Yoga is one of the most ancient spiritual concepts of East, and despite a philosophical look it has an equally significant physical basis. It is not a body of doctrines, theories or principles. Intellectual problems or inquiries as to ‘why’ or ‘whence’ are not the areas of yogic deliberations. Boiled down to basics, Yoga is a collection of simple practices, a kind of body rituals, consisting of action, method and technique.

The Bhagavad Gita clarifies this interpretation and lays stress upon the Karma Yoga. This scripture says ‘Work alone is your privilege, never the fruits thereof. Never let the fruits of action be your motive; and never cease to work. Work in the name of the Lord, abandoning selfish desires. Be not affected by success or failure. This equipoise is called Yoga.’

The Kathopanishad describes Yoga thus: ‘When the senses are stilled, when the mind is at rest, when the intellect wavers not – then, say the wise, is reached the highest stage. This steady control of the senses and mind has been defined as Yoga. He who attains it is free form delusion.’

According to B.K.S. Iyengar, Yoga is the method by which the restless mind is calmed and the energy directed into constructive channels. As a mighty river which when properly harnessed by dams and canals, creates a vast reservoir of water, prevents famine and provides abundant power
for industry; so also the mind, when controlled, provides a reservoir of peace and generates abundant energy for human upliftment.

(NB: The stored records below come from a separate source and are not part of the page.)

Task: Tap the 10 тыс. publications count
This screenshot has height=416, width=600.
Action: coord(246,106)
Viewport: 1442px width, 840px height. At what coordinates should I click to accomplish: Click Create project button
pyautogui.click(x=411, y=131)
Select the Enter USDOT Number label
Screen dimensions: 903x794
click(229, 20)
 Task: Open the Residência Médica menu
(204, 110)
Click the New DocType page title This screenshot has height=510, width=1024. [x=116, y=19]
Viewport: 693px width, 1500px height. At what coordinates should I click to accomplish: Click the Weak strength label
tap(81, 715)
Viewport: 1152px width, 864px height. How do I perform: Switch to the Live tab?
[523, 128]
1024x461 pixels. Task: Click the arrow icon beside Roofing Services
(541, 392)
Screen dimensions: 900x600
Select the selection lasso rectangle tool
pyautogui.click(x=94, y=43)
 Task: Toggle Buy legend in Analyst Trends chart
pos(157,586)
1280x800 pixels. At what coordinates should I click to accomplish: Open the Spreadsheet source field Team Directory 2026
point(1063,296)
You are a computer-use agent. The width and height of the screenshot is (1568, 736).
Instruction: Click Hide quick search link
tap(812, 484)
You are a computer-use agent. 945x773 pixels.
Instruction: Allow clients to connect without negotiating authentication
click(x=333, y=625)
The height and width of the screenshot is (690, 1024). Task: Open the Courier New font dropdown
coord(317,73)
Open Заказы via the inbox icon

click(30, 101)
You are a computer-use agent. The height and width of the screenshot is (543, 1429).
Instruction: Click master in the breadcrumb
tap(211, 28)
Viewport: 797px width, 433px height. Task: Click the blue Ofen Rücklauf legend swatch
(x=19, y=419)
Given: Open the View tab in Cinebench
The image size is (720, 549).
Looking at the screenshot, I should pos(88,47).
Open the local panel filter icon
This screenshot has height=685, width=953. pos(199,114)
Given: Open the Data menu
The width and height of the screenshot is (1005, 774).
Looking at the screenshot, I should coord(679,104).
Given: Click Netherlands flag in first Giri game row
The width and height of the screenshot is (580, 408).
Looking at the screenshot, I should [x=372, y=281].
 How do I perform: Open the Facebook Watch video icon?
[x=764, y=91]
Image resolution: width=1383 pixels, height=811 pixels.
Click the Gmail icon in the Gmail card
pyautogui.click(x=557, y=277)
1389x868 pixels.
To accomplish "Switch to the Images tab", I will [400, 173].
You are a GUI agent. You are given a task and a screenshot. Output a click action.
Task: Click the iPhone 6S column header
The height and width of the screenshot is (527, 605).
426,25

The word Yoga itself is derived from the Sanskrit verbal root ‘yuj’. It means ‘to yoke’ or ‘join’. Thus, Yoga is the science that yokes ‘the finite’ with ‘the Infinite’, or ‘the finite spirit’ with ‘the Supreme Spirit’. In the book ‘Gita according to Mahatma Gandhi,’ the author says that Yoga means “the yoking of all the powers of body, mind and soul to God; it means the disciplining of the intellect, the mind, the emotions, and the will-power.” The learned author further says that Yoga helps one achieve a poise of the soul which enables one to look at life in all its aspects evenly, whether it is pleasure or pain. Yoga prescribes no pantheon; one can have a deity of one’s own choice to guide yogic performance. In modern terminology Yoga thus is a secular ritual.

The Origin of Yoga

In the valley of the River Indus, a team of archaeologists under Sir Mortimer Wheeler discovered the remains of a civilization, which is now acknowledged to be approximately five thousand years old. Amongst the valued artifacts discovered were a number of seals depicting horncapped figures sitting in positions which are advanced Yogic postures. The most famous of these seals is that of an ithyphallic deity now recognized as
Shiva.

Indeed tradition has it that it was Lord Shiva who first manifested in himself both Yoga and Tantra. The ithyphallic nature of this object points to tantric connotations while the essentially Yogic posture in which he is seated points to him being the Lord of Yoga. Yoga ultimately also got associated with Vishnu, where in his Yoga Narayana form he is personified the supreme object of Yoga.